Thursday, September 19, 2013

Reflections on red Mandarin dresses

In my last post I reviewed the book Red Mandarin Dress by Qiu Xiaolong. As I started reading the book I was caught up in the visual image of a red Mandarin dress and looked up some images online. As I continued reading I realized the red Mandarin dress in which each young woman victim was placed after being murdered had great social and political significance in Communist China of the 1990’s.

A red Mandarin dress is instantly a Chinese image. They evoke to me slender Chinese women drawing the attention of all around them in the brilliant brocaded dress. Form fitting they have traditionally been individually made for the woman wearing the dress.

In the book Xiaolong outlines how Mandarin dresses of the early 1960’s usually had long sleeves and modest slits up the legs. They have a sensual attraction.

Current Mandarin dresses are more overtly sexual. They tend to have short sleeves or be sleeveless with no backs and side slits as high as the thigh. Online, almost all of the images I could find were of the current style.

To-do list:
a) In the post on red Mandarin dresses, who wrote the book Red Mandarin Dress?
b) Copy the post on red Mandarin dresses word for word, everything from "In my last post" down to "have a sensual attraction.".
Rely only on the post on red Mandarin dresses.

Information supplied:
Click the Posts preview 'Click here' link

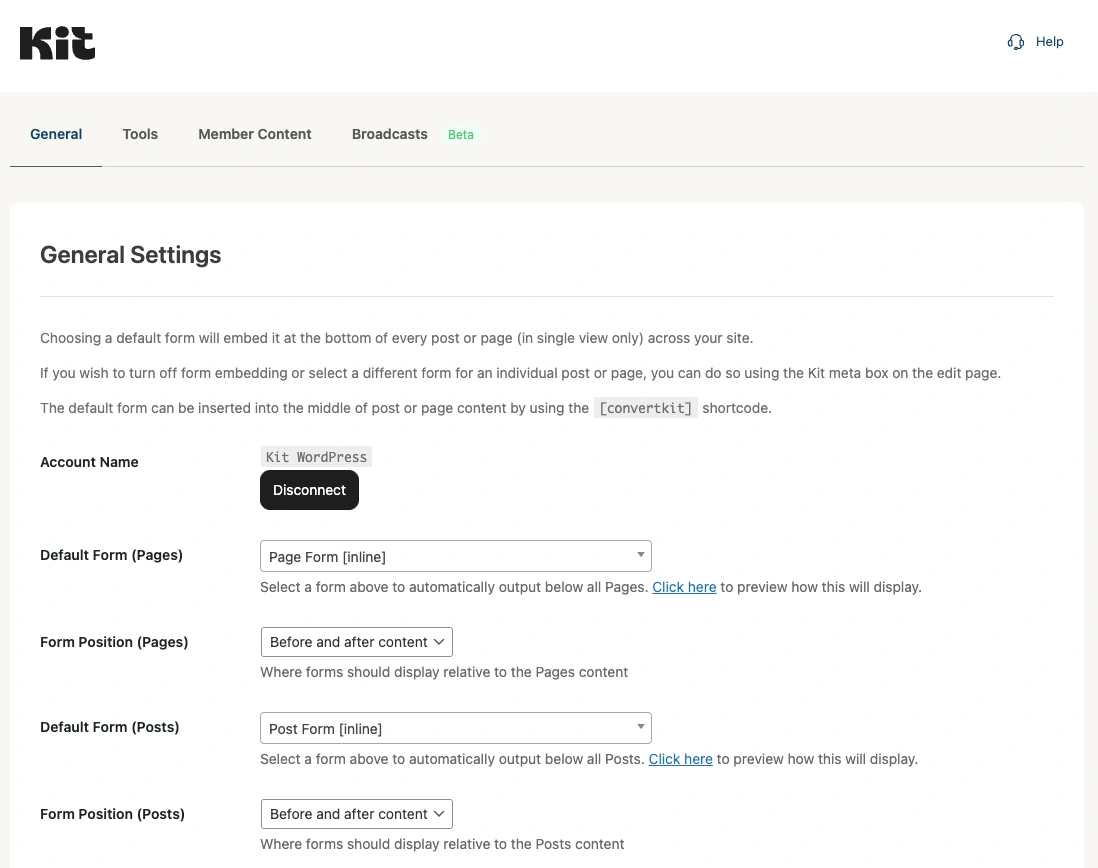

--

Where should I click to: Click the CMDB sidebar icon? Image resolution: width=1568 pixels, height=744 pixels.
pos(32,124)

--

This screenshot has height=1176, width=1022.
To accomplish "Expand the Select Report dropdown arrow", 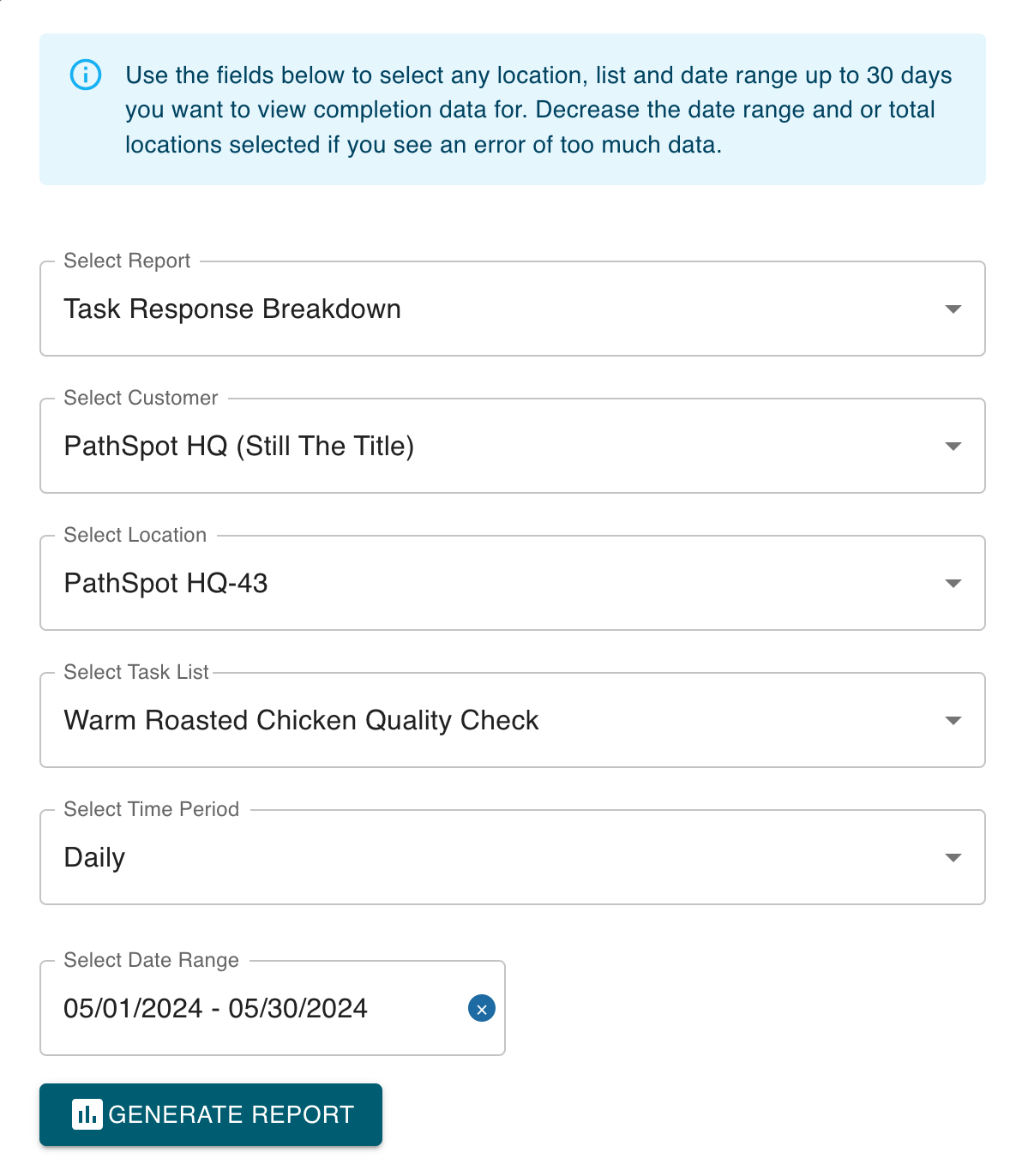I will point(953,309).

Answers by task:
a) Qiu Xiaolong

b)
In my last post I reviewed the book Red Mandarin Dress by Qiu Xiaolong. As I started reading the book I was caught up in the visual image of a red Mandarin dress and looked up some images online. As I continued reading I realized the red Mandarin dress in which each young woman victim was placed after being murdered had great social and political significance in Communist China of the 1990’s.

A red Mandarin dress is instantly a Chinese image. They evoke to me slender Chinese women drawing the attention of all around them in the brilliant brocaded dress. Form fitting they have traditionally been individually made for the woman wearing the dress.

In the book Xiaolong outlines how Mandarin dresses of the early 1960’s usually had long sleeves and modest slits up the legs. They have a sensual attraction.